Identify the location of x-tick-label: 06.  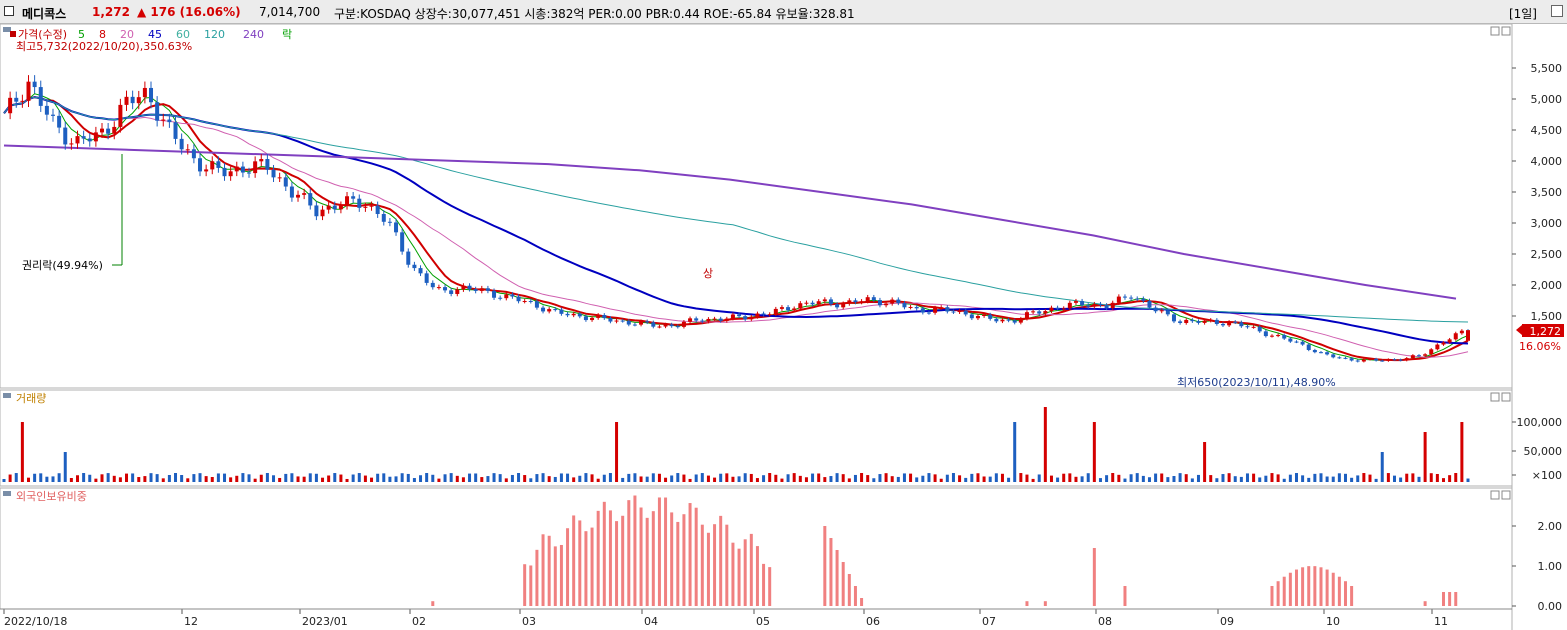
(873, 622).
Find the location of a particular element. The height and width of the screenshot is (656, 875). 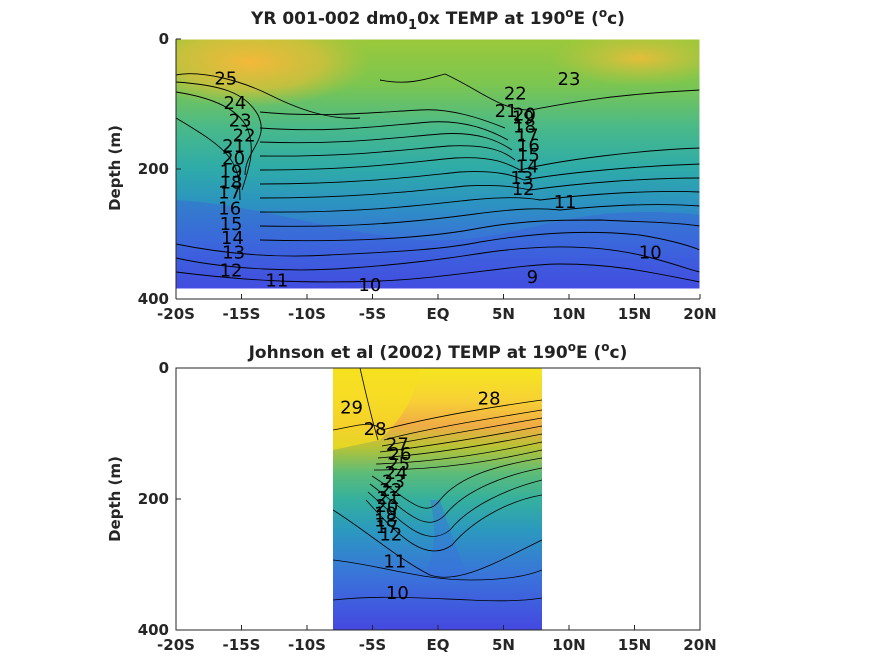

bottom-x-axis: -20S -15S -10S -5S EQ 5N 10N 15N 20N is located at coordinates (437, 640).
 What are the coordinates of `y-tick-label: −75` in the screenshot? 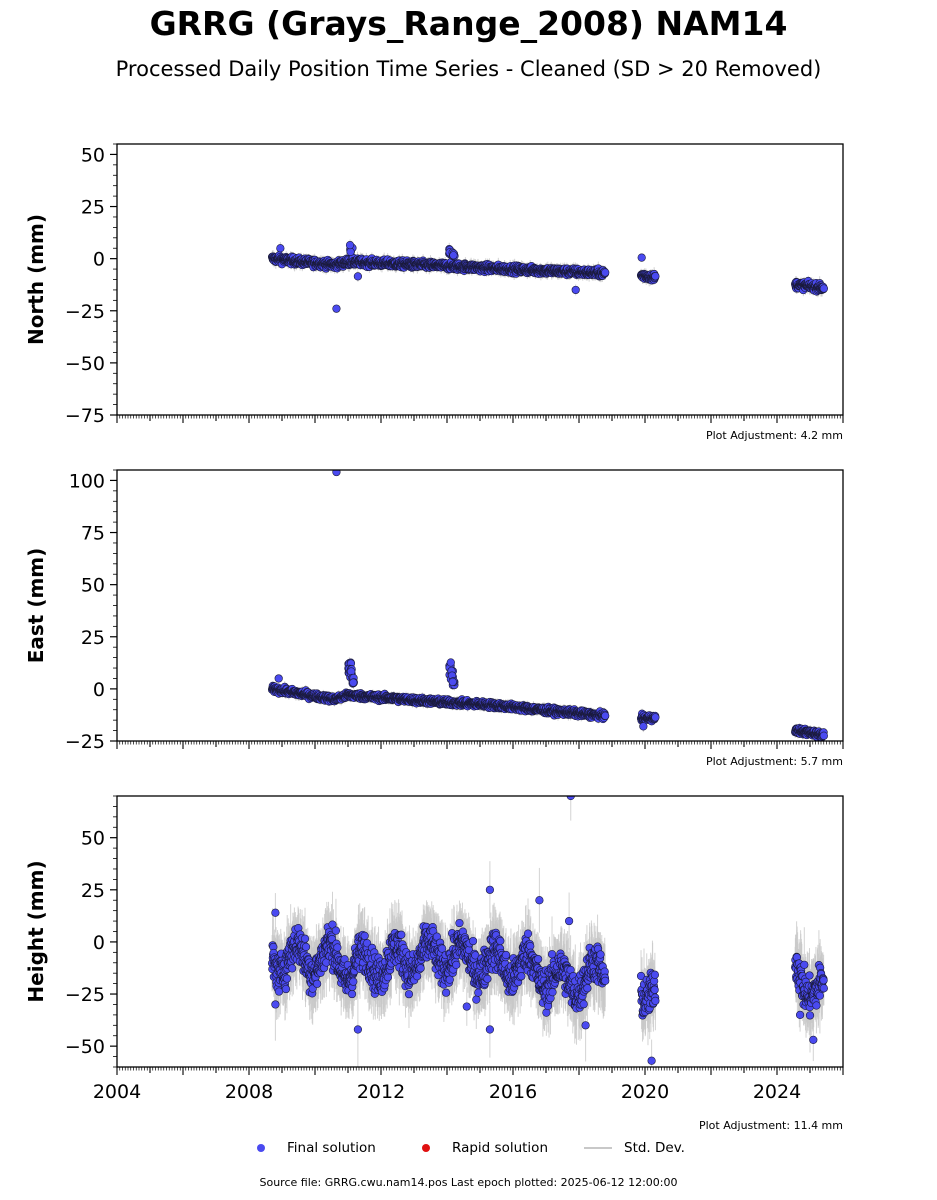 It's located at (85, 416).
=====
#### Task description
Reproduce the entries word for word, starting at the first line and stopping after the line that contains "bottom-x-axis: -20S -15S". Leave the pictures out of your copy.

#### Exercise result
Identify the location of x-tick-label: 06.  
(873, 622).
Find the location of a particular element. The height and width of the screenshot is (656, 875). 

bottom-x-axis: -20S -15S -10S -5S EQ 5N 10N 15N 20N is located at coordinates (437, 640).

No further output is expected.